Manda tertawa, sangat garing. Membuat Clara mendengus dan segera pergi menuju kemotor maticnya.
"Lo belum mandi, Cla, serius mau ketemu Duda tapi dengan penampilan yang gak ada nice-nya kayak gitu?" Tanya Manda yang sebenarnya hanya mengompori saja.
"BODO AMAT!"
Kemudian mereka pergi, menuju Taman Kota.
×××
Di Taman Kota.
"Gue beli minum dulu," kata Bima, pria yang kini telah memisahkan diri dari Rain, Rey dan Luna itu mulai menggaruk telinganya dengan kasar. Pria yang sebenarnya tengah berdusta itu kini memilih untuk berdiri di bawah pohon rindang yang siap menikam kegelapan pada siapa pun kala dia berada di bawahnya.

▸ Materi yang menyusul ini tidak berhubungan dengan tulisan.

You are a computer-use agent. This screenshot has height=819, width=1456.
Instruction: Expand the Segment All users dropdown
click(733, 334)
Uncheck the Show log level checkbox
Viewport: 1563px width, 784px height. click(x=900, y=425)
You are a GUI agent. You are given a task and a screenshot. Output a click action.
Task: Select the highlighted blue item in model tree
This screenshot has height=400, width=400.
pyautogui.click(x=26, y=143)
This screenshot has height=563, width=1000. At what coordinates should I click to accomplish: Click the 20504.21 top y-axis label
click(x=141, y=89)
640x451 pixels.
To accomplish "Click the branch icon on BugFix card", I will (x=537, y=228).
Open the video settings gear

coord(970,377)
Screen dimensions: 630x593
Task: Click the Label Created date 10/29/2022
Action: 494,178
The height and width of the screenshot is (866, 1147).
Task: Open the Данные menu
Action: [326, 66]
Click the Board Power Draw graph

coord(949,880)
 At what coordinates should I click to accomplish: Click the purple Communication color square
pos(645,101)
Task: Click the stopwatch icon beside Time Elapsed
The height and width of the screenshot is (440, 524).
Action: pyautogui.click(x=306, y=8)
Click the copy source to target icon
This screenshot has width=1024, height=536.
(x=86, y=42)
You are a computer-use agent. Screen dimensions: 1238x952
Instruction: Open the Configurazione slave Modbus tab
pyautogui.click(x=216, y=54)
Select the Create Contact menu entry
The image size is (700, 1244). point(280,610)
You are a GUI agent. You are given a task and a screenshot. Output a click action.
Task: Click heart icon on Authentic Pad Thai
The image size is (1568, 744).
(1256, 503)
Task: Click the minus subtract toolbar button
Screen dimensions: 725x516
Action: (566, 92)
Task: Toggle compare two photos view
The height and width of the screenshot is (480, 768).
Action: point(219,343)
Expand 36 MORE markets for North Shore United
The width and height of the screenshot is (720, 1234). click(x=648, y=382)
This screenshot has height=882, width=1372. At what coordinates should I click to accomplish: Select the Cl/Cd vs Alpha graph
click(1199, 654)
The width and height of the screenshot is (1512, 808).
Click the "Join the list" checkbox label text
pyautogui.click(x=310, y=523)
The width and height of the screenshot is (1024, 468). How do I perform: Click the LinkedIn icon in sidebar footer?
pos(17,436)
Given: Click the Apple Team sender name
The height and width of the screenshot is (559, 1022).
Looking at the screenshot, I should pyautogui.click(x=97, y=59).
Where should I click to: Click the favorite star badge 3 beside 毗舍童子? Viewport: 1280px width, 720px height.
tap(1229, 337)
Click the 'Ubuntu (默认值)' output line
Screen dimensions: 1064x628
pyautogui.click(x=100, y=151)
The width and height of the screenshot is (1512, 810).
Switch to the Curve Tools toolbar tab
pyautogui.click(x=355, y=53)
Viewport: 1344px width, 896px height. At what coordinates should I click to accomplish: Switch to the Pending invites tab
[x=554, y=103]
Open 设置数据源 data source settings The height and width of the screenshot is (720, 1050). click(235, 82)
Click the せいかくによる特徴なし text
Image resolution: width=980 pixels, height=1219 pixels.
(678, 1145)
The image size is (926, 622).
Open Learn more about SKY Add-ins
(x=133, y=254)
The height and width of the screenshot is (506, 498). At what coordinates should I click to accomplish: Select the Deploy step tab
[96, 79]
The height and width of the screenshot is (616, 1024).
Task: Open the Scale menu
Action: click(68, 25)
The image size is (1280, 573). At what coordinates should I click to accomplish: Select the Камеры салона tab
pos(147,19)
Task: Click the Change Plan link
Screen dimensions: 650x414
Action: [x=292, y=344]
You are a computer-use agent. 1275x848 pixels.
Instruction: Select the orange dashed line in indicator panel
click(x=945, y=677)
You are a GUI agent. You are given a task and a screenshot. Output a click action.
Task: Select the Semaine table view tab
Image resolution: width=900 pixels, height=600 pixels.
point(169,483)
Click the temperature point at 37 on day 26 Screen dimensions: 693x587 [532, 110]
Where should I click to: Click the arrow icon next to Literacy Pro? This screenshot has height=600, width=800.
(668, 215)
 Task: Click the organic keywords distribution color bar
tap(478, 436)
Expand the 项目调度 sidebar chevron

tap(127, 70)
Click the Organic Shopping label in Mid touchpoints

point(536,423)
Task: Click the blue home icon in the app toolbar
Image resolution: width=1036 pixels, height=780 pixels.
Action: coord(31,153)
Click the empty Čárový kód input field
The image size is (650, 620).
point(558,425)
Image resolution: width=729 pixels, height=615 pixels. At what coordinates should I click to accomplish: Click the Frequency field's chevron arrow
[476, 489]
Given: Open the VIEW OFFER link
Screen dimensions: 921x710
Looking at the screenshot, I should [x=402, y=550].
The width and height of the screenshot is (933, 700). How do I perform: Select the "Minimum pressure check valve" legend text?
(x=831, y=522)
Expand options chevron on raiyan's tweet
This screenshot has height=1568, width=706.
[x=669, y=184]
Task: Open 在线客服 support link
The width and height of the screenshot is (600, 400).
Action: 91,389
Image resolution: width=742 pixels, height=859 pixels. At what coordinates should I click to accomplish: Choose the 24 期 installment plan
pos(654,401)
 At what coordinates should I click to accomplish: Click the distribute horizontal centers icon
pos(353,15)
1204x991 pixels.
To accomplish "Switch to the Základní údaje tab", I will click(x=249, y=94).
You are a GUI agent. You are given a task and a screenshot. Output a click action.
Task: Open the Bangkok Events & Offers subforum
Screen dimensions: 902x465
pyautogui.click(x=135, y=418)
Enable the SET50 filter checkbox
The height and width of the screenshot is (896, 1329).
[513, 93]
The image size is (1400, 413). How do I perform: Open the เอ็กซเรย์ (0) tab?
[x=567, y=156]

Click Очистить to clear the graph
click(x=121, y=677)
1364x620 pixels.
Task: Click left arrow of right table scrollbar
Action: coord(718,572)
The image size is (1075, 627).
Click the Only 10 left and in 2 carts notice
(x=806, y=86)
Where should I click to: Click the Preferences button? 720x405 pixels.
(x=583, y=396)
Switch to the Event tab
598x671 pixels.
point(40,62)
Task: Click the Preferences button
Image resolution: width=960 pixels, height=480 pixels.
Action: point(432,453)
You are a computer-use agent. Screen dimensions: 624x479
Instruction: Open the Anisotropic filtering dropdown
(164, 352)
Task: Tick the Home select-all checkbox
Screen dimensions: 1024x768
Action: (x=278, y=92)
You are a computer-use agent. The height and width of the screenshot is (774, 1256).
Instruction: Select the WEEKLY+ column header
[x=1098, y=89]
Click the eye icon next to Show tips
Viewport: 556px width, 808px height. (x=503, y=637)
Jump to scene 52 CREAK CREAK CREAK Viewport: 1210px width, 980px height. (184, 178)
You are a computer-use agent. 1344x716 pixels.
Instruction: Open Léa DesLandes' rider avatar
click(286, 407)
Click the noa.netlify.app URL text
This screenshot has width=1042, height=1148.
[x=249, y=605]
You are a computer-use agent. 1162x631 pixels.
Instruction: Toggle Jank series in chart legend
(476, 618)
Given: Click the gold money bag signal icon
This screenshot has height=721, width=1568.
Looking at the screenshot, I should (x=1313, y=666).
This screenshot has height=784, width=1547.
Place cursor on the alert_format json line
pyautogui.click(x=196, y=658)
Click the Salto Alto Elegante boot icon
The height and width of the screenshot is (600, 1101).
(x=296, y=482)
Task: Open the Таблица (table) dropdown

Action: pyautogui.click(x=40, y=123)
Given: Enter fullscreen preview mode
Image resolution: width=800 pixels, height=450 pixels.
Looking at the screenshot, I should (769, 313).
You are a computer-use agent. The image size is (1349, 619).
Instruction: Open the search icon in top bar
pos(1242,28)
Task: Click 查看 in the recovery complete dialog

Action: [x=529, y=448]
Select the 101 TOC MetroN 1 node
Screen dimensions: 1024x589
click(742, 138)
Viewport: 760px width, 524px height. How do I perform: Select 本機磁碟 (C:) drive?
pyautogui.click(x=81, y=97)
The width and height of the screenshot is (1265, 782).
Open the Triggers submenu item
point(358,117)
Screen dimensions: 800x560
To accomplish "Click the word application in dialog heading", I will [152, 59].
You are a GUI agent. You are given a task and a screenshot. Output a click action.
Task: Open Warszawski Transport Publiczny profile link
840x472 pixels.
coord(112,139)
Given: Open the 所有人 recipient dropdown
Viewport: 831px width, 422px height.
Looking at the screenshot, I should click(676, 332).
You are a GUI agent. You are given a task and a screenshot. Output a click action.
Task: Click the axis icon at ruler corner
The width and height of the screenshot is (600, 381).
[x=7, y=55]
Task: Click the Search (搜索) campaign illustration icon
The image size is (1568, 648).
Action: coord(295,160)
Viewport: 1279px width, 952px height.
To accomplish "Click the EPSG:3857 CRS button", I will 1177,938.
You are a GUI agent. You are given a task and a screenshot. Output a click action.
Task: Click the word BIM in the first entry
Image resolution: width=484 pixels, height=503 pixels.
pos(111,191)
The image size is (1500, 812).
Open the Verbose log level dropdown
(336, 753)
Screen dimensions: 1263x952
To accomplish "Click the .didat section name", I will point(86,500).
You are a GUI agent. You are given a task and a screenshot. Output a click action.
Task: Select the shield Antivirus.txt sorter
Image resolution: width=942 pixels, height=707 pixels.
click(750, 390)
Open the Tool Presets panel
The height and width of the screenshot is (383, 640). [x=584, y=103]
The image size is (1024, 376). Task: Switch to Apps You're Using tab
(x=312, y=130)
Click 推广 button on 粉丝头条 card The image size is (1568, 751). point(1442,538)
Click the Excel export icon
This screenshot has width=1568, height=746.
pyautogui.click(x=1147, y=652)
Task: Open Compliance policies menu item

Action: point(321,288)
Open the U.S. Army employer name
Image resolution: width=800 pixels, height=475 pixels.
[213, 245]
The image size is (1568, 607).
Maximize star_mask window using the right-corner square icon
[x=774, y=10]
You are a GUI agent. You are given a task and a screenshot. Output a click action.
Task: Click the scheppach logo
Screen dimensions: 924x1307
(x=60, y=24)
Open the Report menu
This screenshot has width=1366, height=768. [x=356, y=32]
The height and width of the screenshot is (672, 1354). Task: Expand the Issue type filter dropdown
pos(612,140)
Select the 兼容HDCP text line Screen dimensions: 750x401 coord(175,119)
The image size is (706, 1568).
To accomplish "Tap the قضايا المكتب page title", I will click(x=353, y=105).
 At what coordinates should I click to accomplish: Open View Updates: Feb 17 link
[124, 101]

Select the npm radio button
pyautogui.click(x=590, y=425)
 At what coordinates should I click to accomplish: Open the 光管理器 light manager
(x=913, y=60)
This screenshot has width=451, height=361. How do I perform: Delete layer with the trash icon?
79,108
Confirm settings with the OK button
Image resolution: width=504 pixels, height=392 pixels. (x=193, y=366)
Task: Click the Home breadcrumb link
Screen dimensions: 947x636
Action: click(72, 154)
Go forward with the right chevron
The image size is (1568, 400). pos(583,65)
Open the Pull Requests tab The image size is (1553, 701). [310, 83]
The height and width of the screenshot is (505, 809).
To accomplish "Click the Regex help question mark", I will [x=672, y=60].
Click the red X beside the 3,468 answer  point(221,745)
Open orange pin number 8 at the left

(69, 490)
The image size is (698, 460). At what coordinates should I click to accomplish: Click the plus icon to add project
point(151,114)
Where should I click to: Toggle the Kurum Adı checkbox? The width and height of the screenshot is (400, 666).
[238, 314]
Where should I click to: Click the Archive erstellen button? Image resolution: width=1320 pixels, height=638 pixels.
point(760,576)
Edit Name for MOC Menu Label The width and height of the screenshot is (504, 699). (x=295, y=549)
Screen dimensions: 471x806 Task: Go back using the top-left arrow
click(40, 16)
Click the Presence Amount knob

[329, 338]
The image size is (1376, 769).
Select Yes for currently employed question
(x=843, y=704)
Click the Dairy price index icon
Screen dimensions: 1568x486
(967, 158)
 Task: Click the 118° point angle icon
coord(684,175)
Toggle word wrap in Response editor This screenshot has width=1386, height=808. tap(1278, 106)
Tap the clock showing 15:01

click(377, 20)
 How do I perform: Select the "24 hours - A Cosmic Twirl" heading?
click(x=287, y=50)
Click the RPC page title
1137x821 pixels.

"Lo di mana tai?!" Sambungan telepon itu sudah tersambung tiga detik yang lalu dan berhasil membuat Bima mengeluarkan kata kasarnya pada perempuan yang sejak tadi tak kunjung hadir.
Bima ... menunggu kehadiran Clara dan Manda.
"GC! Gue tungguin di bawah pohon," jelas Bima yang langsung memutuskan sambungan telepon secara sepihak. Membiarkan udara dipagi hari menerpa kulit putihnya yang tak kalah dari Rain. Bima ... sebenarnya tampan! Sayangnya, pria itu lebih memilih merawat jenggot dan kumis yang membuatnya terlihat semakin tua walaupun usianya tidak berbeda jauh dengan Rain.
Mereka, sama-sama berusia 21 tahun.
"Eh babi, pohon di sini ada ratusan! Enak banget lo asal ngomong 'gue tungguin di bawah pohon', bego lo ya!" Cetus Manda, perempuan yang kini telah berdiri di hadapan Bima dan berada di samping Clara yang tengah menolehkan kepalanya ke segala penjuru arah itu mulai geram dengan tingkah pria menyebalkan yang terus saja membuatnya benar-benar kesal bukan main.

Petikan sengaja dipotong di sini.